- **EJERCICIO BREVE 1**:
Responda según el texto sobre el Mundial de futbol:
(a) ¿Qué se agota con el Mundial de futbol?
(b) ¿Qué rasgo del amanecer que sigue a una bacanal se menciona como uno de los más característicos?
(c) ¿A qué país le otorgó un Mundial la FIFA?

- **TEXTO DE LECTURA**:
++++++++++++++++++++
Con el Mundial de futbol se agotan los cientos de columnas que se han escrito sobre los principales acontecimientos que definieron la justa carioca. La resaca pambolera, como toda resaca que se respete, pasa por un momento en el que, pasada la intoxicación, uno se pregunta si la embriaguez que ahora desata su ira sobre nuestro cuerpo valió la pena.
Uno de los hombres que mejor retrataron la cruda, el escritor Kinsgley Amis, hablaba del miedo al futuro como uno de los rasgos más característicos del amanecer que le sigue a una bacanal. Viene un momento de reflexión en el que uno analiza los pasos andados y se pregunta si volverá por la senda que hoy lo castiga. ¿Si el futbol mundial sigue por la misma senda, podremos volver a entregarnos a un Mundial de futbol?
Veamos: el torneo es organizado por una institución, la FIFA, capaz de otorgarle un Mundial a Qatar, un país en donde la homosexualidad es ilegal y donde los estadios están siendo construidos por inmigrantes que trabajan en condiciones de esclavitud.
++++++++++++++++++++
- **DATOS MOSTRADOS**:
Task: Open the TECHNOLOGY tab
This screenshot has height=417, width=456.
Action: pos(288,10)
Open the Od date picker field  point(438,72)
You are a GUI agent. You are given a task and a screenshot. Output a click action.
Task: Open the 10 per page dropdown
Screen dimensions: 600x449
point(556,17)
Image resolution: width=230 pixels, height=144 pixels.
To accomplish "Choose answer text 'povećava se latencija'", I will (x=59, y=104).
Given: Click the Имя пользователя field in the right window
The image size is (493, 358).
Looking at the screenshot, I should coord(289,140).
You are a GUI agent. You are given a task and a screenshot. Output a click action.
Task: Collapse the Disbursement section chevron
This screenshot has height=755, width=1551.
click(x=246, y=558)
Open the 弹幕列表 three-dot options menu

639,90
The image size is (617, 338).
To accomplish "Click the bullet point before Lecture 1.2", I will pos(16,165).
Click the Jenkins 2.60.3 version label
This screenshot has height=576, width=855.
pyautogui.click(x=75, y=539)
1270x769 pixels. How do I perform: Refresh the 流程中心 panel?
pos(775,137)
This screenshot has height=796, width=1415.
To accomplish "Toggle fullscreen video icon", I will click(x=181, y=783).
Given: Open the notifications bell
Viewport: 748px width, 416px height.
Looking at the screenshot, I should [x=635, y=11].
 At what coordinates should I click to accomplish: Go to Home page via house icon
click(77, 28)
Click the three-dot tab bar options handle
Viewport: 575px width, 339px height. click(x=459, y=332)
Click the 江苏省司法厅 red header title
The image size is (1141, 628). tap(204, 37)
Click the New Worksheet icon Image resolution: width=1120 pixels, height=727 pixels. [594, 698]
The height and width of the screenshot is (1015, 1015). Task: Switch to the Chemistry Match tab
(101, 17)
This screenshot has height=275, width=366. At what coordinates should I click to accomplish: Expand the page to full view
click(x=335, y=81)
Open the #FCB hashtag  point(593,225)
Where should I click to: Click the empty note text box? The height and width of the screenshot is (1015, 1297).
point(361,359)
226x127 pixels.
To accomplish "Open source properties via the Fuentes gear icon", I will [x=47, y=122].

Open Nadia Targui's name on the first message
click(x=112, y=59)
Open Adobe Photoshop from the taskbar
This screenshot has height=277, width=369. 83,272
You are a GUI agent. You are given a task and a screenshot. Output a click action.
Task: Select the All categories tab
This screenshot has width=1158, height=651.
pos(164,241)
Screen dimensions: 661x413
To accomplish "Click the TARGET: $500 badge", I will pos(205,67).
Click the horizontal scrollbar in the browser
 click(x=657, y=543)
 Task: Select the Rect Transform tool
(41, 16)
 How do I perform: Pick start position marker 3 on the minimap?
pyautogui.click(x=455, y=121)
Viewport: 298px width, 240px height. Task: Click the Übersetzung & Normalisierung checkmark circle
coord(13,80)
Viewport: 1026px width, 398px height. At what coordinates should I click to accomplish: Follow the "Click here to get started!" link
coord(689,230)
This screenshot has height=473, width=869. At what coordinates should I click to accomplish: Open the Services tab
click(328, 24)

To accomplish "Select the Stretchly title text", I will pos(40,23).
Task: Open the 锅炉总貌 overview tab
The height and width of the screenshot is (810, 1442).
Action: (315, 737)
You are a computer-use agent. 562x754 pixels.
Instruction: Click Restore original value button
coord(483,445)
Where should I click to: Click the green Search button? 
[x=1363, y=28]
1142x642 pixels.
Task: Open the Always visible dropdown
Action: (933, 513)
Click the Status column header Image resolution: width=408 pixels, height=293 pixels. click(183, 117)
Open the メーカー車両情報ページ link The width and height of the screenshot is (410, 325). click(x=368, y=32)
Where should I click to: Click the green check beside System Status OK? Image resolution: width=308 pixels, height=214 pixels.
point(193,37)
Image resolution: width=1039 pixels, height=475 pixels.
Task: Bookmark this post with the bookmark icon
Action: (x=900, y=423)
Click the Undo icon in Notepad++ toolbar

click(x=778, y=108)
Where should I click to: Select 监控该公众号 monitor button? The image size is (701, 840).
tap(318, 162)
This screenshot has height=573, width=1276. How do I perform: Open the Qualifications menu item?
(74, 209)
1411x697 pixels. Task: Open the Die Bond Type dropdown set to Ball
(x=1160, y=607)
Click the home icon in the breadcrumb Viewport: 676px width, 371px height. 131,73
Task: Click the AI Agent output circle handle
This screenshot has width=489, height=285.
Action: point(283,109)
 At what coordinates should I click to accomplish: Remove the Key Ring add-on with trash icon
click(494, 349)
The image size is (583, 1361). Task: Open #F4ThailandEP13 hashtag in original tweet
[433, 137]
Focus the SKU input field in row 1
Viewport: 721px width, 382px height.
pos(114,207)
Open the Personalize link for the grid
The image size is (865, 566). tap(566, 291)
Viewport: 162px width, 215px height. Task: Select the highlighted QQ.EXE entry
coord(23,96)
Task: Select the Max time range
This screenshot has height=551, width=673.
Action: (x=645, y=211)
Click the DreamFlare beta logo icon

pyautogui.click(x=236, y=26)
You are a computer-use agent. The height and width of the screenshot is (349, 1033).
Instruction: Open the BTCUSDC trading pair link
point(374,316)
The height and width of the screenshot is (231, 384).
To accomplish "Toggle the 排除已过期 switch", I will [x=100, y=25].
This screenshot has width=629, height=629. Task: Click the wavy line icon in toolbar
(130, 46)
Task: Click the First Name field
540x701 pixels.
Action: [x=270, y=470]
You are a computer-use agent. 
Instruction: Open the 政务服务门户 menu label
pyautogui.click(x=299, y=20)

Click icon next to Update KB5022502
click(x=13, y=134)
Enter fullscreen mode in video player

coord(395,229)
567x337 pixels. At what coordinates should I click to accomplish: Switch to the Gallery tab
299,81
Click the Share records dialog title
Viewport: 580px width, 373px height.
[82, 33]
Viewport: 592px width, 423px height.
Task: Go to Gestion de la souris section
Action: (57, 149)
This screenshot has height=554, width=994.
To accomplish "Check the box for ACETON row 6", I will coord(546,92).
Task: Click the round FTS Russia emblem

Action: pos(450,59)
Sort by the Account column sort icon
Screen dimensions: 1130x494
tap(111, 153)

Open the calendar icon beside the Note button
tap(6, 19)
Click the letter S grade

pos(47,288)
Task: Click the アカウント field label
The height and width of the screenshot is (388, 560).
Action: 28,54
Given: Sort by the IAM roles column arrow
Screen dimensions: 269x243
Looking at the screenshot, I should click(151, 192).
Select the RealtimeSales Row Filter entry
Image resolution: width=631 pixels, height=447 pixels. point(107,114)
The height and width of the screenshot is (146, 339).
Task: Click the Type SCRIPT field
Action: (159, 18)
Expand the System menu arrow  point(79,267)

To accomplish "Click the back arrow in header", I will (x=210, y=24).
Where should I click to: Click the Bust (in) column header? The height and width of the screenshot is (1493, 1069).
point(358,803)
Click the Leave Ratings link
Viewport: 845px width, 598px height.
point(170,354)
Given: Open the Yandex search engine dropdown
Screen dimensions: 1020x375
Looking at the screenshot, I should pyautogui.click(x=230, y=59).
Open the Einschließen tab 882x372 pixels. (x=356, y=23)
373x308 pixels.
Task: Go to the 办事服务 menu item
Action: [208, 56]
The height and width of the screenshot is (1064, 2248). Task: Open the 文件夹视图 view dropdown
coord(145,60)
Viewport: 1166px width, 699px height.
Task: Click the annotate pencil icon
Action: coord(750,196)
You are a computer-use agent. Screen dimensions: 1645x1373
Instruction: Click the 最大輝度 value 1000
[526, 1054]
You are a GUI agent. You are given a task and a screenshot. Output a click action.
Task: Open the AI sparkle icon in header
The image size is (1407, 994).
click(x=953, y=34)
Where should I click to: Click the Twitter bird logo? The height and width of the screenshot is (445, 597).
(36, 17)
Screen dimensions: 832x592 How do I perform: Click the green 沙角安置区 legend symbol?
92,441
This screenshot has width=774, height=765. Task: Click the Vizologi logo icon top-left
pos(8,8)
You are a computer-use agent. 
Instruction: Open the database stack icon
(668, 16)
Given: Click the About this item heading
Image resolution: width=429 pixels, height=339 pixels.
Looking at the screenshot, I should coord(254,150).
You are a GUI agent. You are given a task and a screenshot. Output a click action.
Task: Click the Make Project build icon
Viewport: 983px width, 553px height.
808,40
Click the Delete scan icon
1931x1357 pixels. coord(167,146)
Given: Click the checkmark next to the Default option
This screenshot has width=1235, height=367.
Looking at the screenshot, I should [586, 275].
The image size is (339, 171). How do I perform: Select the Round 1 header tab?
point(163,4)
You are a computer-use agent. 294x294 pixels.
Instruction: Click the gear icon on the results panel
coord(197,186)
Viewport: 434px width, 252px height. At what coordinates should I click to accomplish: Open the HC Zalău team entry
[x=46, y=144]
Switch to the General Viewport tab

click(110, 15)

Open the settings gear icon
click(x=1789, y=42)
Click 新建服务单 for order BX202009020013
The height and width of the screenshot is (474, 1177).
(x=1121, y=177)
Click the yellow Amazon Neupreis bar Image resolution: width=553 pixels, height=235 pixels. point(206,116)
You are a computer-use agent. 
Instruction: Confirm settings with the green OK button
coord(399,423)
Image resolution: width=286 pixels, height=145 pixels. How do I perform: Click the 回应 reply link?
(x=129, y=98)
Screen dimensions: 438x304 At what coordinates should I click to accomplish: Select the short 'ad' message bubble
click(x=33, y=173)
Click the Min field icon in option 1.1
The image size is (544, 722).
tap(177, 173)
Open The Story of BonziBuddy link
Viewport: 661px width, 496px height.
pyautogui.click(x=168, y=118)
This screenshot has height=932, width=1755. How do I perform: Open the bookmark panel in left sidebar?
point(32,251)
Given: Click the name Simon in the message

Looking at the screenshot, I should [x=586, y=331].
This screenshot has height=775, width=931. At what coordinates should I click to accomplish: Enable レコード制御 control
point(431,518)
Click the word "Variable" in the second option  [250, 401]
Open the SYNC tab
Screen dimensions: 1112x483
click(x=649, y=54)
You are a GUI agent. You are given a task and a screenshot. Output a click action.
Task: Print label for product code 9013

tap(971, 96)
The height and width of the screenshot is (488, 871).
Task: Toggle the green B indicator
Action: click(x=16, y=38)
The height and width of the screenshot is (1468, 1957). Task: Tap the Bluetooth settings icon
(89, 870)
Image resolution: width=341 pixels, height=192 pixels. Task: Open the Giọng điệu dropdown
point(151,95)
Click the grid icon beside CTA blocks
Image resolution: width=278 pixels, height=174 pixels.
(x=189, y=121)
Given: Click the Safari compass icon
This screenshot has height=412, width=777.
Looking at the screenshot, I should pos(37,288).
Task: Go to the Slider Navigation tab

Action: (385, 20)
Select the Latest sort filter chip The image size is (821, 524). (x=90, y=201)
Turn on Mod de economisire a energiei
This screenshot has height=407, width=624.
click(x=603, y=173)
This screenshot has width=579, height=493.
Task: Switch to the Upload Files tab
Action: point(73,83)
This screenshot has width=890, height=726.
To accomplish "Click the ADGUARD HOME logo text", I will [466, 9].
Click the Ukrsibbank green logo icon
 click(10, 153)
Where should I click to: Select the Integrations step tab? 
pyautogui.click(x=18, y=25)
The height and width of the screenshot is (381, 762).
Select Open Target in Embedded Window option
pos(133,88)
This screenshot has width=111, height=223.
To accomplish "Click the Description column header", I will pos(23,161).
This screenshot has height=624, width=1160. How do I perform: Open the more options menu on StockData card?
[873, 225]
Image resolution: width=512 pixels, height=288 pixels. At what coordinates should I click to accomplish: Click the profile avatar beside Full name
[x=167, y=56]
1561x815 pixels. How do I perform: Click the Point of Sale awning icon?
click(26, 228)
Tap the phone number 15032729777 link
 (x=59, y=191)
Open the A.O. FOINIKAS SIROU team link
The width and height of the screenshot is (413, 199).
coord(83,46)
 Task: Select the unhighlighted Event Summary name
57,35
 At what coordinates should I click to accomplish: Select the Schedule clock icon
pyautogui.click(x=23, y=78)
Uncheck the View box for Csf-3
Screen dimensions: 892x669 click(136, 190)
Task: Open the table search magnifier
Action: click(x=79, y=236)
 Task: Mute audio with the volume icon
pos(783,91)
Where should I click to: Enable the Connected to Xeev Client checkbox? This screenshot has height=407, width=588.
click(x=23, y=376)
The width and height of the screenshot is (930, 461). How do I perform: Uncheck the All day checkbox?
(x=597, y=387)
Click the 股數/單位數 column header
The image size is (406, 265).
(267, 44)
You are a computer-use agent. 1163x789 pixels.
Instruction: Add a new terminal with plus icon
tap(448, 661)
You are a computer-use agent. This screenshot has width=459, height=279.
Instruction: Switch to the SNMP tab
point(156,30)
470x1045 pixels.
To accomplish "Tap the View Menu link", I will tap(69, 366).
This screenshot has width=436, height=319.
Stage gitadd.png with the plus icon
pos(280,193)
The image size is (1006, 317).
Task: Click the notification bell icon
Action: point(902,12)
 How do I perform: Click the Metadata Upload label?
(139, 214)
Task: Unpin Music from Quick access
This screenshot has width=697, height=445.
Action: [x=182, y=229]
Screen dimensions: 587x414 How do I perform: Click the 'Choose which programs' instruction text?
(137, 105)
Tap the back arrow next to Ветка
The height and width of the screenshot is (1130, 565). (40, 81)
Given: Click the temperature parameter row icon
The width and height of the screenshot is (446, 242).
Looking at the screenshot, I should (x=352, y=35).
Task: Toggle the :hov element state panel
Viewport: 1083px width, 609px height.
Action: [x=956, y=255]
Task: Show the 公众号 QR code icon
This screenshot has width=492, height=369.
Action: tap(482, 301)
++++++++++++++++++++
- **EJERCICIO BREVE 2**: Edite en los registros todo lo que va desde la línea que contiene "Screen dimensions: 438x304" hasta la línea que contiene "point(431,518)", ambas incluidas. Reemplace "This screenshot has" por "The screenshot has", deje todo lo demás intacto y entregue solo esas líneas.

- **RESPUESTA ESPERADA 1**:
(a) Los cientos de columnas que se han escrito sobre los principales acontecimientos que definieron la justa carioca.
(b) El miedo al futuro.
(c) A Qatar.

- **RESPUESTA ESPERADA 2**:
Screen dimensions: 438x304 At what coordinates should I click to accomplish: Select the short 'ad' message bubble
click(x=33, y=173)
Click the Min field icon in option 1.1
The image size is (544, 722).
tap(177, 173)
Open The Story of BonziBuddy link
Viewport: 661px width, 496px height.
pyautogui.click(x=168, y=118)
The screenshot has height=932, width=1755. How do I perform: Open the bookmark panel in left sidebar?
point(32,251)
Given: Click the name Simon in the message

Looking at the screenshot, I should [x=586, y=331].
The screenshot has height=775, width=931. At what coordinates should I click to accomplish: Enable レコード制御 control
point(431,518)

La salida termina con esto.